Provided material Block Start
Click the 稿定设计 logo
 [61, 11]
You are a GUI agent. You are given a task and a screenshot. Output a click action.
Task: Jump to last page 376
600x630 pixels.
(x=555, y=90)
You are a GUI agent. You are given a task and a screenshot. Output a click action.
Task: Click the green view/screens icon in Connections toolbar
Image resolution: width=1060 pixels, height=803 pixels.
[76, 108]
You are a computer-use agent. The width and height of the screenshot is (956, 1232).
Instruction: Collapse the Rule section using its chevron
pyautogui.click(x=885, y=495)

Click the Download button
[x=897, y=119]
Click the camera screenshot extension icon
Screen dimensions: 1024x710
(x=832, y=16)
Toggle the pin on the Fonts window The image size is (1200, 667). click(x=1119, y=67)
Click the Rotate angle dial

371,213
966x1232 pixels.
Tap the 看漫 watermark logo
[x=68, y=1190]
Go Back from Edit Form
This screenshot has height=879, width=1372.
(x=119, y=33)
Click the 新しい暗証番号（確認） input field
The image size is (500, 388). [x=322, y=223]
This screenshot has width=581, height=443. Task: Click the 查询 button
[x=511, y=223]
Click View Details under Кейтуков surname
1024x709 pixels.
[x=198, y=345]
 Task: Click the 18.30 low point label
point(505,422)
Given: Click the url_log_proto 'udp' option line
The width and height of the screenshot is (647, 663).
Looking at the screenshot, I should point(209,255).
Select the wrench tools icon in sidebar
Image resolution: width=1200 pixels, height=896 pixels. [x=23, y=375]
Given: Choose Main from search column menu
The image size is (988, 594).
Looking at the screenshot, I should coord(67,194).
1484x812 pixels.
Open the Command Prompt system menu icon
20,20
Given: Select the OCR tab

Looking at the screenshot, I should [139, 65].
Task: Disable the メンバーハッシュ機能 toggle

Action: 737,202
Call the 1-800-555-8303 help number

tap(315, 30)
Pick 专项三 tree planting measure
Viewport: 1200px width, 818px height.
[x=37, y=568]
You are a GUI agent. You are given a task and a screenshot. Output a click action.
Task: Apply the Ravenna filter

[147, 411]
Provided material Block End
§ **Task**: Retype the data exactly as given.

§ **Answer to this problem**:
Click the 稿定设计 logo
 [61, 11]
You are a GUI agent. You are given a task and a screenshot. Output a click action.
Task: Jump to last page 376
600x630 pixels.
(x=555, y=90)
You are a GUI agent. You are given a task and a screenshot. Output a click action.
Task: Click the green view/screens icon in Connections toolbar
Image resolution: width=1060 pixels, height=803 pixels.
[76, 108]
You are a computer-use agent. The width and height of the screenshot is (956, 1232).
Instruction: Collapse the Rule section using its chevron
pyautogui.click(x=885, y=495)

Click the Download button
[x=897, y=119]
Click the camera screenshot extension icon
Screen dimensions: 1024x710
(x=832, y=16)
Toggle the pin on the Fonts window The image size is (1200, 667). click(x=1119, y=67)
Click the Rotate angle dial

371,213
966x1232 pixels.
Tap the 看漫 watermark logo
[x=68, y=1190]
Go Back from Edit Form
This screenshot has height=879, width=1372.
(x=119, y=33)
Click the 新しい暗証番号（確認） input field
The image size is (500, 388). [x=322, y=223]
This screenshot has width=581, height=443. Task: Click the 查询 button
[x=511, y=223]
Click View Details under Кейтуков surname
1024x709 pixels.
[x=198, y=345]
 Task: Click the 18.30 low point label
point(505,422)
Given: Click the url_log_proto 'udp' option line
The width and height of the screenshot is (647, 663).
Looking at the screenshot, I should point(209,255).
Select the wrench tools icon in sidebar
Image resolution: width=1200 pixels, height=896 pixels. [x=23, y=375]
Given: Choose Main from search column menu
The image size is (988, 594).
Looking at the screenshot, I should coord(67,194).
1484x812 pixels.
Open the Command Prompt system menu icon
20,20
Given: Select the OCR tab

Looking at the screenshot, I should [139, 65].
Task: Disable the メンバーハッシュ機能 toggle

Action: 737,202
Call the 1-800-555-8303 help number

tap(315, 30)
Pick 专项三 tree planting measure
Viewport: 1200px width, 818px height.
[x=37, y=568]
You are a GUI agent. You are given a task and a screenshot. Output a click action.
Task: Apply the Ravenna filter

[147, 411]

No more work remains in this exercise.